▶ [Travail demandé]: Recopiez fidèlement le passage du texte sur la technologisation des bibliothèques compris entre « Bienvenue dans la bibliothèque usine ! » et « les années 1970. », ces deux bornes incluses.

Accueil > Bienvenue dans la bibliothèque usine !

Bienvenue dans la bibliothèque usine !

Publie le mercredi 3 février 2010 par Open-Publishing

DE L’AUTOMATISATION À LA TECHNOLOGISATION DES BIBLIOTHÈQUES
BIENVENUE DANS LA BIBLIOTHÈQUE-USINE

Les bibliothécaires seraient les premiers à s’en réjouir, paraît-il : nos
bibliothèques semblent enfin décidées à entrer dans l’ère de la
modernité. Exit les livres poussiéreux, les piles de revues à « bulletiner
 » et les vieux rayonnages ! Place aux abonnements numériques,
vidéos à la demande (VOD), aux puces RFID et aux bornes de prêt automatique
 ! La technologisation croissante des bibliothèques s’inscrit dans
la droite lignée de l’automatisation débutée dans les années 1970.
L’automatisation, entamée avec le développement des premiers catalogues
informatiques (rédiger des fiches catalographiques provoquait
des tendinites...) et le recours systématique aux ordinateurs, a toujours
pour alibi l’amélioration des services offerts aux usagers. C’est en réalité
l’introduction d’une logique rationaliste de « gestion des flux » au coeur
des bibliothèques. Cette logique provoque :

La parcellisation des tâches
Plus on introduit les derniers gadgets technologiques en vogue (puces
RFID, bornes automatiques, transport automatique des documents, etc.),
plus les tâches se trouvent parcellisées (le magasinier piste les ouvrages,
le bibliothécaire saisit les données, et le conservateur gère les budgets
et fait des statistiques). Cette taylorisation a permis de déposséder les
savoir-faire des personnels des bibliothèques pour les incorporer dans
les machines. Plus besoin de connaître son fonds, de discuter avec les
usagers ou d’ouvrir un ouvrage pour l’indexer : les ordinateurs s’en chargent
désormais. Il paraît que c’est un gain de temps remarquable : mais
pour combien d’heures passées à débloquer une machine, à attendre que
les informaticiens interviennent et à gérer le mécontentement des usagers
 ? Face à une machine, impossible de négocier. Ce sont désormais
les flux informatiques qui dictent le travail du personnel et structurent les
services.

▶ [Données brutes]:
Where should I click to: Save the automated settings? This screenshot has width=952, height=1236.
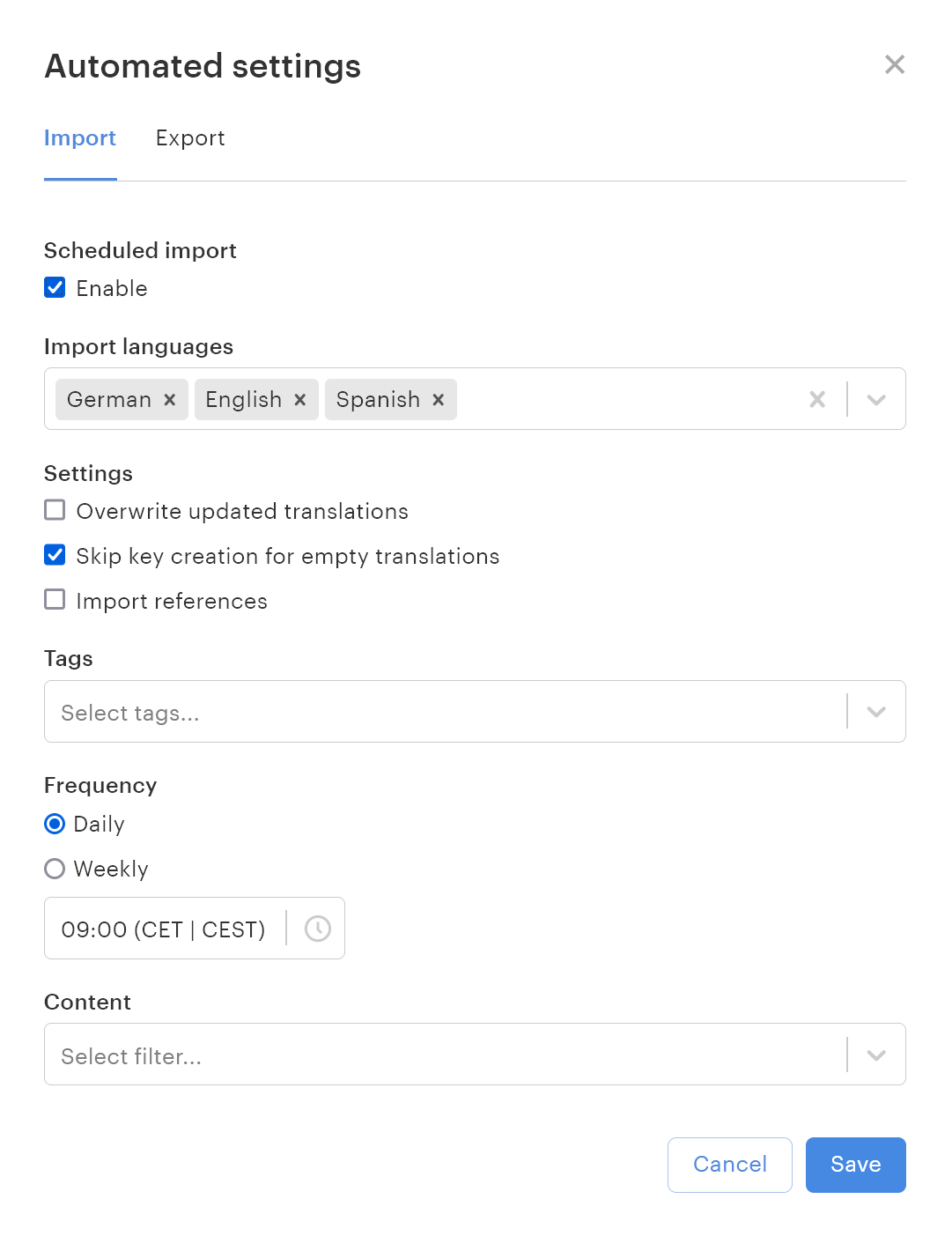[x=856, y=1165]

▶ [Réponse à l'exercice]:
Bienvenue dans la bibliothèque usine !

Publie le mercredi 3 février 2010 par Open-Publishing

DE L’AUTOMATISATION À LA TECHNOLOGISATION DES BIBLIOTHÈQUES
BIENVENUE DANS LA BIBLIOTHÈQUE-USINE

Les bibliothécaires seraient les premiers à s’en réjouir, paraît-il : nos
bibliothèques semblent enfin décidées à entrer dans l’ère de la
modernité. Exit les livres poussiéreux, les piles de revues à « bulletiner
 » et les vieux rayonnages ! Place aux abonnements numériques,
vidéos à la demande (VOD), aux puces RFID et aux bornes de prêt automatique
 ! La technologisation croissante des bibliothèques s’inscrit dans
la droite lignée de l’automatisation débutée dans les années 1970.